CONFERENCE ABSTRACT (SESSION)

Regenerative Medicine

SCARLESS SURGERY: ARE WE THERE YET?

Swathi Balaji and Swathi Balaji

Research Associate, Center for Molecular Fetal Therapy, Cincinnati Children's Hospital Medical Center, USA

Abstract

INTRODUCTION
More than 100 million patients acquire scars annually in the developed world, for which there is no effective therapy. The fetal response to cutaneous injury is regenerative and can be recapitulated in postnatal wounds by viral mediated over-expression of IL-10. We hypothesized that sustained delivery of biologically active recombinant IL-10 could be facilitated through a more clinically translatable hydrogel delivery system and used to promote regenerative healing in postnatal wounds.

METHODS
Optimal hydrogel composition for sustained IL-10 release was determined by evaluating in vitro multiple hydrogel formulations containing hyaluronan/heparin sulphate and collagen loaded with recombinant IL-10. IL-10 release was quantified (ELISA) and conditioned media from the gels were collected daily and used to treat adult dermal fibroblasts to quantify pericellular matrix (PCM) formation and migration. In vivo, an excisional wound model in C57BL/6J mice was used to evaluate the effects of hydrogel mediated IL-10 release on scar attenuation. 4mm wounds were evaluated at 28 days. Additional controls included, gel control, lentiviral IL-10 (LV-IL-10) and PBS (n=4/group).

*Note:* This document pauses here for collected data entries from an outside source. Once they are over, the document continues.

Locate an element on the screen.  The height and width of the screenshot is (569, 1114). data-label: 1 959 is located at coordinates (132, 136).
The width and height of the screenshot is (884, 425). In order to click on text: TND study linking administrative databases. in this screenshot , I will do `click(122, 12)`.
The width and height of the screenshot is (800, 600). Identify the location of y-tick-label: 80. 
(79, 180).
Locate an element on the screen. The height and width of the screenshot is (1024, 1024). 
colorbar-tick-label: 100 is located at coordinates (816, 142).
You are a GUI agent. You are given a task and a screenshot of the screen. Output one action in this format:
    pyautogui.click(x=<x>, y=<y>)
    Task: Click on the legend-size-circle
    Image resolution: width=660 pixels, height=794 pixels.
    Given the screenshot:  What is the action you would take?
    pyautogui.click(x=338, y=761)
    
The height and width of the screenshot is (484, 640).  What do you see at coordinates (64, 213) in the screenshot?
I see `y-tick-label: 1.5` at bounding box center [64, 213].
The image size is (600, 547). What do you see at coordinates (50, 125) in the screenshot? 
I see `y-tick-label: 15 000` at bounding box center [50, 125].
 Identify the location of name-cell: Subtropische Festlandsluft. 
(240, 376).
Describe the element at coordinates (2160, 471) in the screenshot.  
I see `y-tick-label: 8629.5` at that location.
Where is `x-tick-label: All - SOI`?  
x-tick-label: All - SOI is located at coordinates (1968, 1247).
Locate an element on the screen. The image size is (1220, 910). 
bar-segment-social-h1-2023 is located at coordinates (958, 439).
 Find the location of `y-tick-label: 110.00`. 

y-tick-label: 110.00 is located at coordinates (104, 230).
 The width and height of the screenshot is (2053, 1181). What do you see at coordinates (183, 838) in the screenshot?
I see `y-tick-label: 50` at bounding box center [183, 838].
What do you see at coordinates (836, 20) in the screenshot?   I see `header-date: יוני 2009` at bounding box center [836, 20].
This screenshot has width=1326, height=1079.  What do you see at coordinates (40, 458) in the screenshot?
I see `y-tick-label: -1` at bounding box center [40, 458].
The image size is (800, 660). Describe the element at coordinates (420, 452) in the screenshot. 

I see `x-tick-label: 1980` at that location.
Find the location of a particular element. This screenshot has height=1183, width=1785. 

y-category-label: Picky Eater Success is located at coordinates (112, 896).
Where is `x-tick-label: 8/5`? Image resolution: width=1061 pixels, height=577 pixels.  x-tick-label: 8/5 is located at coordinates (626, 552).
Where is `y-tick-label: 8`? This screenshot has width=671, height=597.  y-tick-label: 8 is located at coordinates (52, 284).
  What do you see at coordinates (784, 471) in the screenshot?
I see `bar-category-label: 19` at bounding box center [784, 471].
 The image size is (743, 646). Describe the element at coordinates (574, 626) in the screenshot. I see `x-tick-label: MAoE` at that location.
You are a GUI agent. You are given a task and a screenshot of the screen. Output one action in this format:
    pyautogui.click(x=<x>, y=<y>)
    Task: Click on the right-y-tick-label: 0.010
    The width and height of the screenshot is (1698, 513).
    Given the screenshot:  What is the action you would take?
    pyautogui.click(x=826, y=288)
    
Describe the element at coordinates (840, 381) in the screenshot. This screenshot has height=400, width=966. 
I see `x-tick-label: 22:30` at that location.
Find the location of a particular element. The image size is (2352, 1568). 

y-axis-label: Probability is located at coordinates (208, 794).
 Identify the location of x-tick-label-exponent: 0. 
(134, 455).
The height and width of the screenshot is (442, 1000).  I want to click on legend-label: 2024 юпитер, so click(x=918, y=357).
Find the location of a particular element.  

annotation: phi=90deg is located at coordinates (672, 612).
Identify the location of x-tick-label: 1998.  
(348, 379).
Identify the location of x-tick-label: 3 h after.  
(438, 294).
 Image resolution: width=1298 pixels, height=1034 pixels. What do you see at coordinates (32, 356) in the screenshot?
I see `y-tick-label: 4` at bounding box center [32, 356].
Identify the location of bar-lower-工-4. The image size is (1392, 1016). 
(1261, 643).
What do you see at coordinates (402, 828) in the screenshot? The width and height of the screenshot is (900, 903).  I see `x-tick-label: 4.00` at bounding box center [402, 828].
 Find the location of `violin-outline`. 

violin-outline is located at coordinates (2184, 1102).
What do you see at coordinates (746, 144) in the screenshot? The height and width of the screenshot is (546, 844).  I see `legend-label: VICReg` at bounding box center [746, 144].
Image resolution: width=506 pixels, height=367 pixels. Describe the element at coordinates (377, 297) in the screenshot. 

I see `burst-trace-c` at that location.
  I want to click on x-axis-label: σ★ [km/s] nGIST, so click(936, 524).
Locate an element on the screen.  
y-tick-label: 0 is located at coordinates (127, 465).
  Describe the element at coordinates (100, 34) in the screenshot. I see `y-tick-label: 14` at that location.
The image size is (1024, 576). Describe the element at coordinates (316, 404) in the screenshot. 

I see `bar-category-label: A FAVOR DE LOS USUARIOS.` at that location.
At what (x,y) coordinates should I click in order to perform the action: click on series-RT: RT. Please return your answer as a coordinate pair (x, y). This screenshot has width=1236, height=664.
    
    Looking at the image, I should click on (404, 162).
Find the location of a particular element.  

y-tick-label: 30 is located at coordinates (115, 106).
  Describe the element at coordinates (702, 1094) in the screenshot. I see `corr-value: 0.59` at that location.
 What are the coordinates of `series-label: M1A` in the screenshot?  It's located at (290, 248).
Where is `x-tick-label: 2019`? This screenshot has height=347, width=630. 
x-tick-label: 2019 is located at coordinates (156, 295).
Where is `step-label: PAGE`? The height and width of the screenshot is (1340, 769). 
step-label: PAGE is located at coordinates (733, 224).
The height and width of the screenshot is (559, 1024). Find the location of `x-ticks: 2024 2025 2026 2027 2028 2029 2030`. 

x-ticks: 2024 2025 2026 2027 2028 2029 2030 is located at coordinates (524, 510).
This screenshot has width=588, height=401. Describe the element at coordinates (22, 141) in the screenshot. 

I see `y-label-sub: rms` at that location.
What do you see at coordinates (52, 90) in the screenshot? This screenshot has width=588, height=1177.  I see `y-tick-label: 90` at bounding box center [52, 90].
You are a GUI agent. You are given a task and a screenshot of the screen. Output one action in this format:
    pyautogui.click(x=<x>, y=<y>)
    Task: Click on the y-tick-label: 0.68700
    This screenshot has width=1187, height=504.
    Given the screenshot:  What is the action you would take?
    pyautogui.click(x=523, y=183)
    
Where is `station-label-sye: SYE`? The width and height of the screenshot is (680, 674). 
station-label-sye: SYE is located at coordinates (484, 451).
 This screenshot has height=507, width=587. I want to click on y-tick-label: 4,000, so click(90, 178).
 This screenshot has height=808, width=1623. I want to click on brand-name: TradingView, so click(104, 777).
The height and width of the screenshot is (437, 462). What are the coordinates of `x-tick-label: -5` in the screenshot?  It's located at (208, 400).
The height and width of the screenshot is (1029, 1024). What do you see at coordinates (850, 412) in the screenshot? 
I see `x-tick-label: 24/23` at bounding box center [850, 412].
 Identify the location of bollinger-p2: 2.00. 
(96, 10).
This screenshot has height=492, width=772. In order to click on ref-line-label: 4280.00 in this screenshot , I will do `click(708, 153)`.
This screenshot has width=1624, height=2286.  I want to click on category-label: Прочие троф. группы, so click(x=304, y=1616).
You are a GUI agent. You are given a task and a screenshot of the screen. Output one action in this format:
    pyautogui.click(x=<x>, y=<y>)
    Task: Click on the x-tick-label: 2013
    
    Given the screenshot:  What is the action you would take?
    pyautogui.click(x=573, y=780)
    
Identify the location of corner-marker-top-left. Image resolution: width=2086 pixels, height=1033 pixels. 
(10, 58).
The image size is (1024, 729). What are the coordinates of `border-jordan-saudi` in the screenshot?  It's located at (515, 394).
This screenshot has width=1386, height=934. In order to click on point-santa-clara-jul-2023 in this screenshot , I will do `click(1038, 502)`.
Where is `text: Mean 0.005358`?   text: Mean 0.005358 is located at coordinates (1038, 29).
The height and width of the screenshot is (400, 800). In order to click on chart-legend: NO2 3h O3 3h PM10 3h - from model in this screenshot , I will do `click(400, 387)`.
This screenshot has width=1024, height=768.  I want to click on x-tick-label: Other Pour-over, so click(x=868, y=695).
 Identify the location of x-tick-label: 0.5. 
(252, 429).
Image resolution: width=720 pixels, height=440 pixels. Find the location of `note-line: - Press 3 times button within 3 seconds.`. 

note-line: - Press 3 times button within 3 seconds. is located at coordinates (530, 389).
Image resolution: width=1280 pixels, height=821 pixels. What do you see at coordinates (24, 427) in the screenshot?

Histological evaluation (H&E) and capillary density (CD 31+ caps/HPF) of uninjured skin and scars were performed (n=20) and observed differences were used to establish a quantifiable parameters-based novel histologic scar scale, which was used to compare treatments. Data presented as mean+/-SD, p-values by ANOVA.

RESULTS
HH10, a gel made of 2:1:1 (hyaluronan conjugated with heparan sulphate, type-I collagen and polyethylene glycol diacrylate) and IL-10 (800ng/25ul) resulted in optimal sustained release of IL-10 in vitro, which is biologically active and increased PCM formation and migration by fibroblasts. In vivo, histologic analysis demonstrated significant differences between uninjured skin and scar in epidermal height and topography, nuclear orientation of the basal keratinocytes, scar area, dermal appendages and vascular density (column A vs.B; p<.01). HH10 treatment resulted in wound healing indistinguishable from surrounding skin, with significantly improved scar parameters compared to characteristic scar in PBS wounds (column D vs. B; p<.01). HH10 restores epidermal and dermal scar parameters to the levels observed in uninjured skin (column D vs. A; p=ns). Scar assessment reveals HH10 and viral over-expression of IL-10 are equally potent in achieving attenuation of scar (column D vs. C; p=ns). Gel treatment without IL-10 improves wound healing compared to PBS (column E vs. B; p<.05), but not to levels seen with HH10 or LV-IL-10 (column E vs. D or C; p<.05).

CONCLUSIONS
Our novel quantifiable method to assess scars histologically demonstrated that sustained release of biologically active recombinant IL-10 using a hyaluronan-based hydrogel (HH10) is capable of restoring epidermal and dermal parameters in postnatal wounds to the levels observed in unwounded skin, the benchmark of regenerative healing. HH10 obviates some of the translatable concerns with IL-10 gene therapy, and has broad potential applications beyond the cosmetic benefit, to any disease characterized by excessive fibroplasia.